My old corner gas station was one of the wildest and strangest places in Des Moines. Whether it was at the top of the evening rush hour or two in the morning, it was always a memorable place to be. The employees and other patrons there felt like neighbors to me, bound together by our shared desire for cheap food, alcohol, and nicotine. The gas station also served as a base of operations for some of the local homeless who were then subsequently displaced when it was torn down. I wonder if I’ll see these people again when the Kum & Go returns. I know it can’t be the same.
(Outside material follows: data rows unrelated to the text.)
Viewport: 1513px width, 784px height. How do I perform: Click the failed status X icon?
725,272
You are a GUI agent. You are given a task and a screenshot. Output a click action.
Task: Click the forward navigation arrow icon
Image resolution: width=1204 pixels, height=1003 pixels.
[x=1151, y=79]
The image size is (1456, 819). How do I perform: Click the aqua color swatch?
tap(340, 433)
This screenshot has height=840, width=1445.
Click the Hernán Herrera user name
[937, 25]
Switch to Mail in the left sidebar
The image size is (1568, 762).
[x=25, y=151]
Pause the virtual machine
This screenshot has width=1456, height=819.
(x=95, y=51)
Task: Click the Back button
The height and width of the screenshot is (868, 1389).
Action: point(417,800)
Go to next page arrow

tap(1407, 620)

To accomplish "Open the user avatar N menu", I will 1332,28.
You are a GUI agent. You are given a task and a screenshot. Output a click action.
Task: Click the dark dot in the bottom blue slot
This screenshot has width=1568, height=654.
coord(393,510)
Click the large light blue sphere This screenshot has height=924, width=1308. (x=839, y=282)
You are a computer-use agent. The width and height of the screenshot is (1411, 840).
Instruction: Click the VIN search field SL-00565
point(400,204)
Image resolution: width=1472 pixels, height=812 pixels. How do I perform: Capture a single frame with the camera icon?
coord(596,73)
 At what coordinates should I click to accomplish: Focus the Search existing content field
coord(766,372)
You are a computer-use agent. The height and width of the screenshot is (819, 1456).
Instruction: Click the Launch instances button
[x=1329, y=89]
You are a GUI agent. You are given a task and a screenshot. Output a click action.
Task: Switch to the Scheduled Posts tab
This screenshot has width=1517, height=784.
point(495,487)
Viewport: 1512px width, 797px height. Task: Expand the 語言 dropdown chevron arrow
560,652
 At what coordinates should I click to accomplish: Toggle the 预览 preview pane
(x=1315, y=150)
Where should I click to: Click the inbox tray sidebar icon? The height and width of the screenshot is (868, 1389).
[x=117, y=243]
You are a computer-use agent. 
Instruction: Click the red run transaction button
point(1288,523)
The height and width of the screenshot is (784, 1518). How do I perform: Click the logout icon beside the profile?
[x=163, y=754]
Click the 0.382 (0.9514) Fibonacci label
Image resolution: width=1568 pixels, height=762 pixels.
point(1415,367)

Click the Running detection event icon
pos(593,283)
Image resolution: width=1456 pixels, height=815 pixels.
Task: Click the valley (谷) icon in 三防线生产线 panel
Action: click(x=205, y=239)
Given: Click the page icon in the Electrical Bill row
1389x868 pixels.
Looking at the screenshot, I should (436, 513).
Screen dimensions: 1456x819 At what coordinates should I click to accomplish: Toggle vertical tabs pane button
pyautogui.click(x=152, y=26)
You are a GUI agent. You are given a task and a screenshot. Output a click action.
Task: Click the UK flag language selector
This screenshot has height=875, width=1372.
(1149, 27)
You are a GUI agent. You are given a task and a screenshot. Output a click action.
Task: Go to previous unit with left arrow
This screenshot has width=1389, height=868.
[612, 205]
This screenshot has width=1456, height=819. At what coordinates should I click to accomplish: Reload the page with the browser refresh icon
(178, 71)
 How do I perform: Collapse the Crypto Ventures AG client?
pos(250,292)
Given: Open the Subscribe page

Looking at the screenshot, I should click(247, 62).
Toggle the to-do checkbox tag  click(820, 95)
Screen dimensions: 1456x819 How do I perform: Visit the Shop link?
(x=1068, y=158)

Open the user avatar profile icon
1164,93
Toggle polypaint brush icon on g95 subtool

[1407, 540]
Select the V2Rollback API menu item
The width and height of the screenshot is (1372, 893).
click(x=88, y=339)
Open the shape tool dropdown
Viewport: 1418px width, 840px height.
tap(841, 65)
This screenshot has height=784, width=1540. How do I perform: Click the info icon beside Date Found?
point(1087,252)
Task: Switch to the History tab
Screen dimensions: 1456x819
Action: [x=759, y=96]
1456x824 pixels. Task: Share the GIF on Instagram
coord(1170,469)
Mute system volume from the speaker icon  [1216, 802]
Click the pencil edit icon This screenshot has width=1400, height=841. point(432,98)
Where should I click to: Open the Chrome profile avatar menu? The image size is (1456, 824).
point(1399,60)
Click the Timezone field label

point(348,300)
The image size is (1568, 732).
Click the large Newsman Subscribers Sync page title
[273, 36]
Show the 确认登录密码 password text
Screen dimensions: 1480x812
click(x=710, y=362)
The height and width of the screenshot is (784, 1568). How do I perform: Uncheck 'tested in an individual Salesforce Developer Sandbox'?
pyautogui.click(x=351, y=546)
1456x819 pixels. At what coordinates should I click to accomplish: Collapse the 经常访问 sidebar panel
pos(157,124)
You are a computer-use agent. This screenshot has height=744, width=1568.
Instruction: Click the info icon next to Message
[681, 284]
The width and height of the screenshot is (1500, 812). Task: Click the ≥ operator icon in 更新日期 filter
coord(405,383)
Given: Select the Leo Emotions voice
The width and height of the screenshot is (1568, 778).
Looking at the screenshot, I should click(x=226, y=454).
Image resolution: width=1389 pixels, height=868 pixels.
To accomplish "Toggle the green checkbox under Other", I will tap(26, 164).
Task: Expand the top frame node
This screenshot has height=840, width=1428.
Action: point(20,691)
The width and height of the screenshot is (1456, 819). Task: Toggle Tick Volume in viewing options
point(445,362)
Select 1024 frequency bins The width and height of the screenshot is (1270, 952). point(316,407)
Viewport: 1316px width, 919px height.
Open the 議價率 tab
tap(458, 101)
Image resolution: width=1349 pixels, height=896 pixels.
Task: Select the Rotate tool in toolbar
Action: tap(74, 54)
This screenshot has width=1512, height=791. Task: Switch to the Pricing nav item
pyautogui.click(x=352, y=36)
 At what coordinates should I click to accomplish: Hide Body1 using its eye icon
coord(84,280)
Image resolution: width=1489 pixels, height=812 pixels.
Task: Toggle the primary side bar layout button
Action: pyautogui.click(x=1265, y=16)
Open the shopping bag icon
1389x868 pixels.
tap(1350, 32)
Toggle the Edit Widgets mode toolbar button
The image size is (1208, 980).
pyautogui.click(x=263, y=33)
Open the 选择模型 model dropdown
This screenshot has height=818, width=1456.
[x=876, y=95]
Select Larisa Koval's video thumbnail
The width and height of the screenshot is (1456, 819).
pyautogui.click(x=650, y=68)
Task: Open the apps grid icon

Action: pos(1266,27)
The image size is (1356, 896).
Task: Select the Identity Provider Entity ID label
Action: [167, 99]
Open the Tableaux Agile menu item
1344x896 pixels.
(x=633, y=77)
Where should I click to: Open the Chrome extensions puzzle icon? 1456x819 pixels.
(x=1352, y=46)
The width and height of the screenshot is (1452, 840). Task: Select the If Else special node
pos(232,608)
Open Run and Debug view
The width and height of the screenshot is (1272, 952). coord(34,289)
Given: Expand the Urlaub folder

The Drake Neighborhood isn’t the only Des Moines area where Kum & Go’s real estate empire is expanding despite the ongoing pandemic. New signage has popped up on the recently renovated Edna M. Griffin Building for an imminently opening Kum & Go convenience store. It’s another amenity in a neighborhood that was a food desert only ten years ago, before the quick build-up of luxury apartments and the influx of whiter, wealthy residents. The company claims the focus will be on offering healthy food options (meaning: no roller grill and no Cheesy Pepperjack Tornadoes). We’ll see how this affects the already established immigrant-owned convenience store around the corner.
It was only a few years ago that Kum & Go opened their glass temple of a corporate office. It was designed by the same architecture firm that designed the Central Library. It’s completion brought a modernist aesthetic unification in pale bronze to the Western Gateway neighborhood. The music venue and bar Gas Lamp sits awkwardly between the Kum & Go office and Meredith Corporation’s walled off Better Homes & Gardens garden, it’s future unknown. Kum & Go owns the building Gas Lamp occupies along with many of the other nearby buildings and the lease was up at the end of 2019.
It’s worth noting here perhaps that Kum & Go’s empire has seen its fortunes greatly expand since it’s owners, the Krause family, donated hundreds of thousands of dollars to Iowa Republican Terry Branstad’s successful campaign for his fifth (non-consecutive) term as governor in 2011. Within months of Branstad taking office for his second installment, state regulations were changed to allow gas stations like Kum & Go to start selling liquor.
But that’s a story for another time.
View of I-235 from Cottage Grove Avenue in Des Moines (2020)
Part IV: Coda
The term gentrification—the process of redeveloping an area and in the process displacing lower-income residents with higher-income residents—is a barely known concept in Des Moines.
A quick search of the Register print archives reveals that the word “gentrification” has appeared only once in the local news section of the newspaper since 2010. A man who had just moved into the Randolph, an apartment building that had previously served as a home for low-income residents before being renovated, expressed concern about his own role in gentrifying downtown in a 2016 article.
But the process of gentrification is happening constantly in plain sight across multiple neighborhoods throughout Des Moines. The pandemic has not slowed it down, but provided the material conditions for it to accelerate. Kum & Go is just one corporation in the land development business in Des Moines that was able to continue business as usual while the world’s economic structure was irrevocably altered around them.
It’s clear, now more than ever, that good reporting on the food and restaurant industry needs to be about so much more than menu recitations and lobotomized list-making. If editors and readers couldn’t see it before, perhaps the massive rise in unemployment and the coronavirus outbreaks at meat-packing plants may have them finally convinced convinced that what food people eat and how they eat it impacts nearly every aspect of the world around us.